Problem A: According to the LFU cache write-up, why does the heap-based approach fail the problem's contract? Answer in one to three sentences.
Problem B: Return the passage of the LFU cache write-up from "Design an LFU" to "used among them." with every word and character unchanged.

** begin Source **

Implement a cache with O(1) get and put that evicts the least frequently used entry, breaking ties by least recently used.

By Alex Chen, Founder, InterviewChamp.AI · Last verified

Problem

Design an LFU cache with capacity C that supports get(key) and put(key, value) in O(1). When the cache is full, evict the least frequently used item; on a frequency tie, evict the least recently used among them.

Constraints

  • 0 <= capacity <= 10^4
  • Up to 2*10^5 operations
  • 0 <= key, value <= 10^9

Examples

Example 1

Input
cap=2; put(1,1); put(2,2); get(1); put(3,3); get(2); get(3); put(4,4); get(1); get(3); get(4)
Output
1; -1; 3; -1; 3; 4

Example 2

Input
cap=0; put(0,0); get(0)
Output
-1

Approaches

1. Heap by (freq, time)

Keep a min-heap keyed by (freq, last-access tick). Get/put are O(log n) — fails the contract but is conceptually simpler.

Time
O(log n)
Space
O(n)
/* Min-heap with stale entries; lazy delete on pop. Conceptually clear but slower than O(1). */

Tradeoff:

2. Freq buckets of ordered maps

Map key -> {value, freq}; map freq -> insertion-ordered Map of keys at that freq. Track minFreq. On access, move the key to bucket freq+1 and bump minFreq if its old bucket empties. Eviction pulls the first key from the minFreq bucket.

Time
O(1)
Space
O(C)

** end Source **
** begin Records provided **

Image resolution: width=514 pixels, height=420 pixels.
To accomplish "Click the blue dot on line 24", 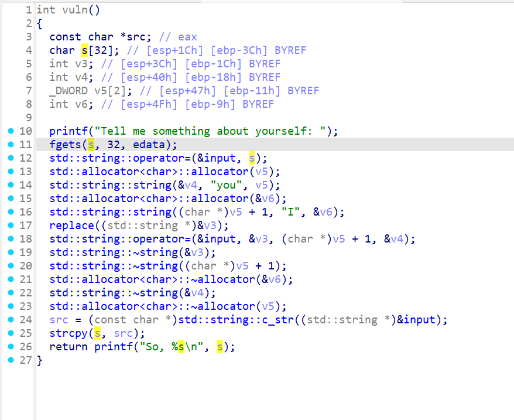I will (x=10, y=320).
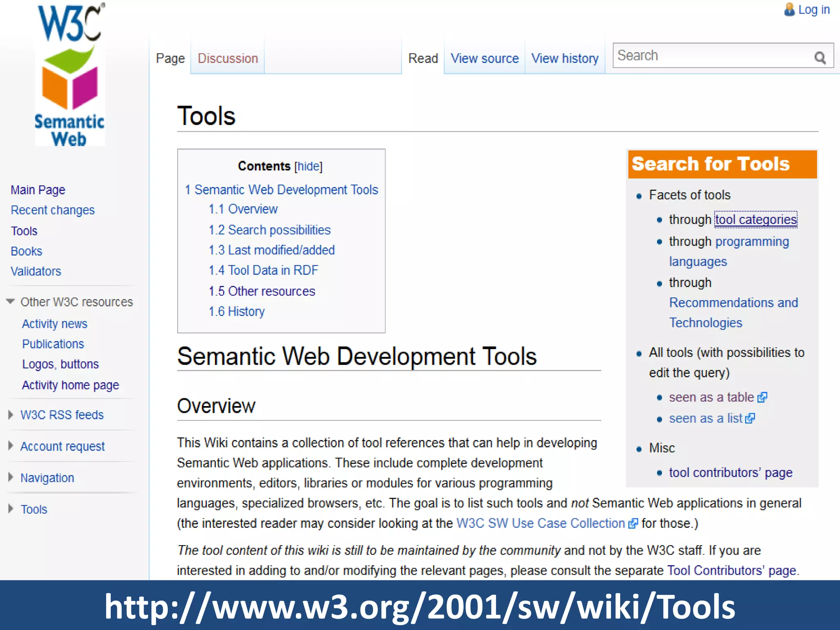Open the Validators sidebar link
840x630 pixels.
(36, 271)
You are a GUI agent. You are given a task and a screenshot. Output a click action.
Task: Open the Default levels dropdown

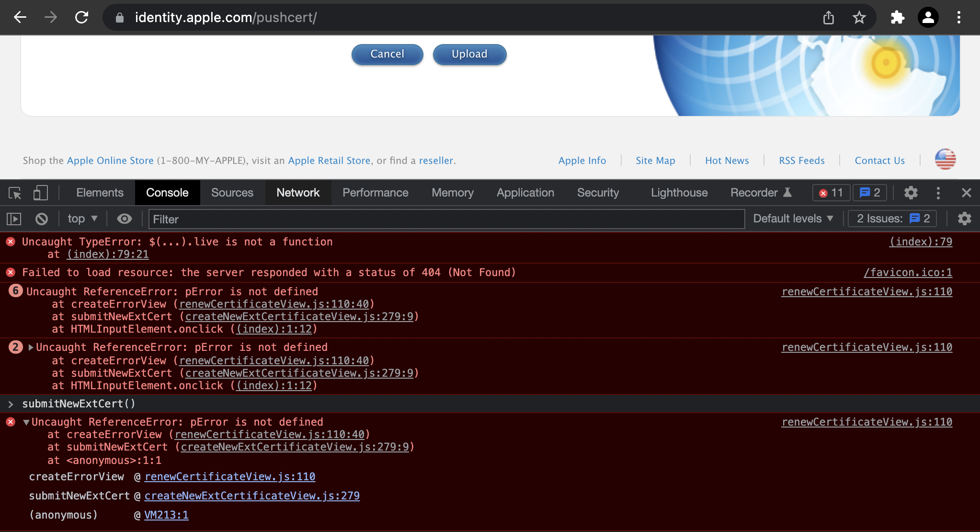(x=793, y=219)
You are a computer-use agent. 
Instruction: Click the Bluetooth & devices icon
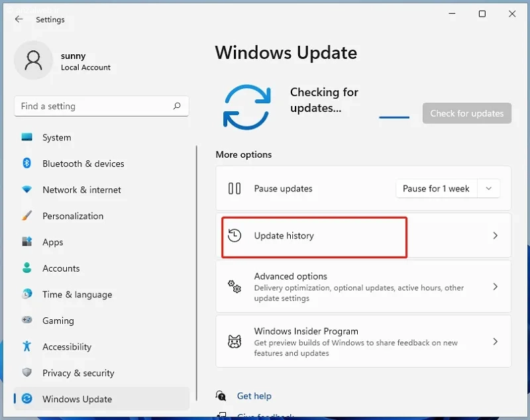27,164
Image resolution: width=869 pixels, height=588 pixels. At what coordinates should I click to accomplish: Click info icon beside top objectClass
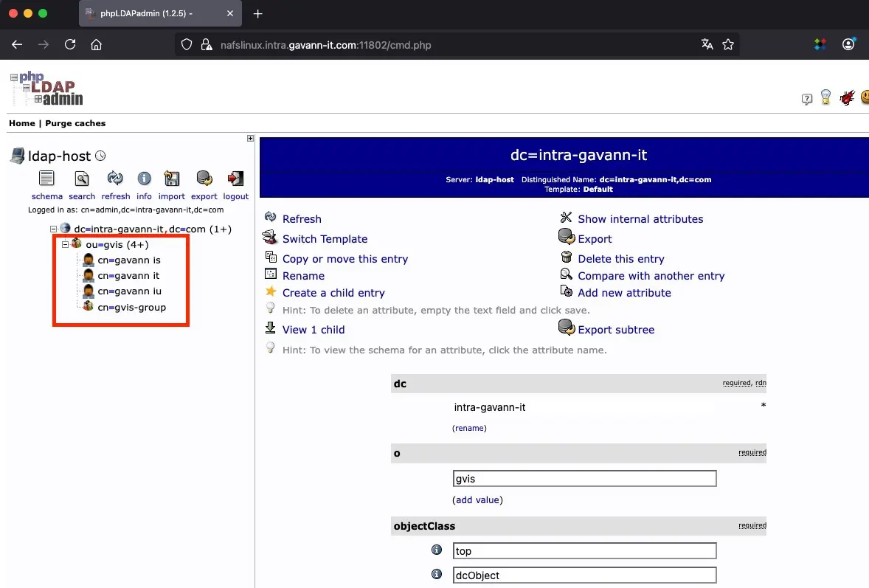436,550
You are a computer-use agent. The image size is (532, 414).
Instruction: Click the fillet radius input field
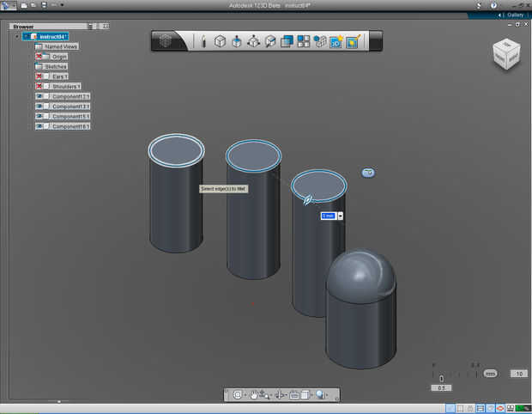coord(328,216)
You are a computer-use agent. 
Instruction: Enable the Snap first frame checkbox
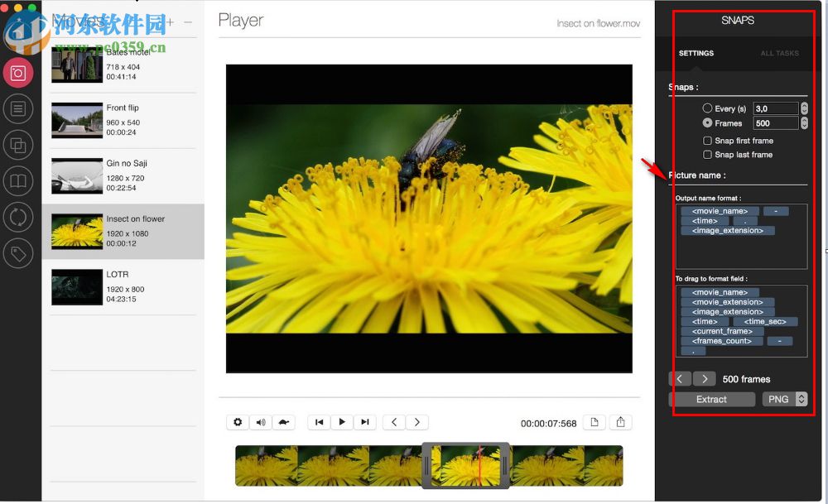[x=709, y=140]
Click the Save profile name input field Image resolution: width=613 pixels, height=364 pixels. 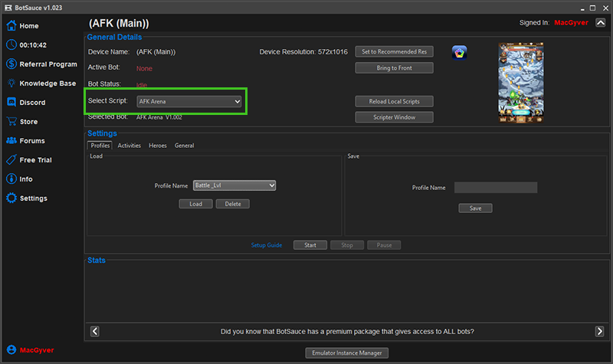tap(495, 188)
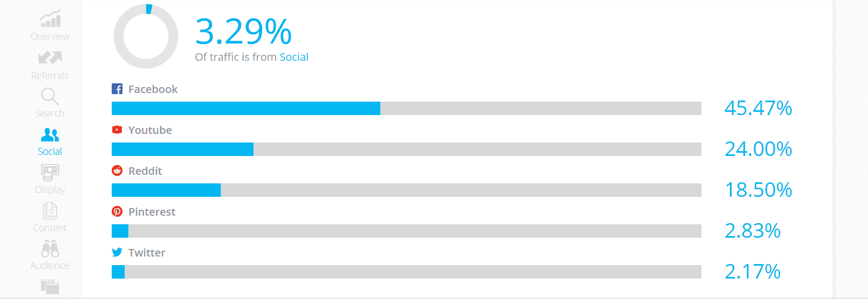Click the Youtube traffic share bar
The height and width of the screenshot is (299, 868).
click(407, 149)
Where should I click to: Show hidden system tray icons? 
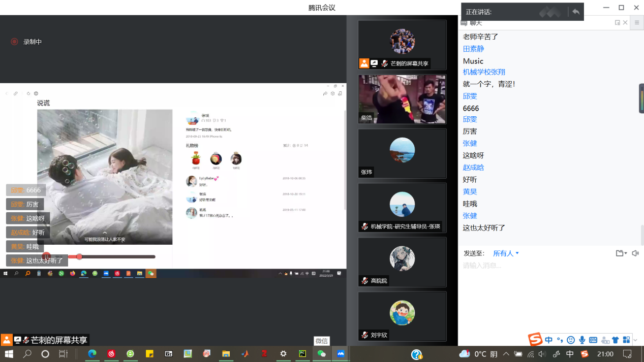coord(506,354)
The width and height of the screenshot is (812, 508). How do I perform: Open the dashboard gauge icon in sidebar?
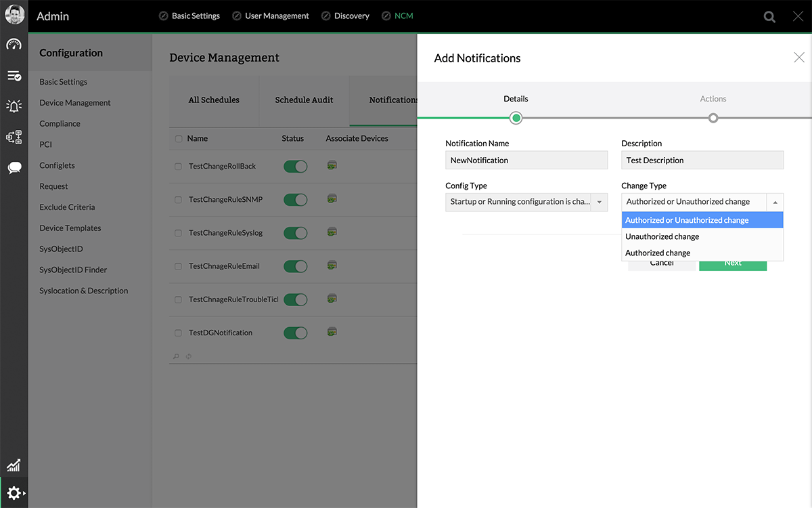tap(14, 45)
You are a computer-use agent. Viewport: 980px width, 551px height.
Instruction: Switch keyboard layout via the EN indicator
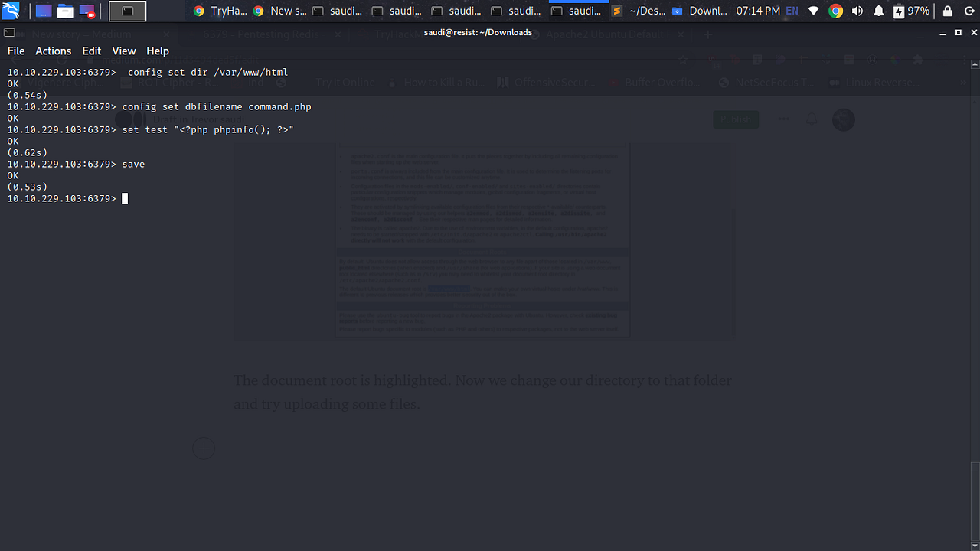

** end Records provided **

Correct response A: The heap-based approach performs get and put in O(log n) time, while the problem requires both operations to run in O(1). It therefore fails that requirement, although the write-up notes that it is conceptually simpler.

Correct response B:
Design an LFU cache with capacity C that supports get(key) and put(key, value) in O(1). When the cache is full, evict the least frequently used item; on a frequency tie, evict the least recently used among them.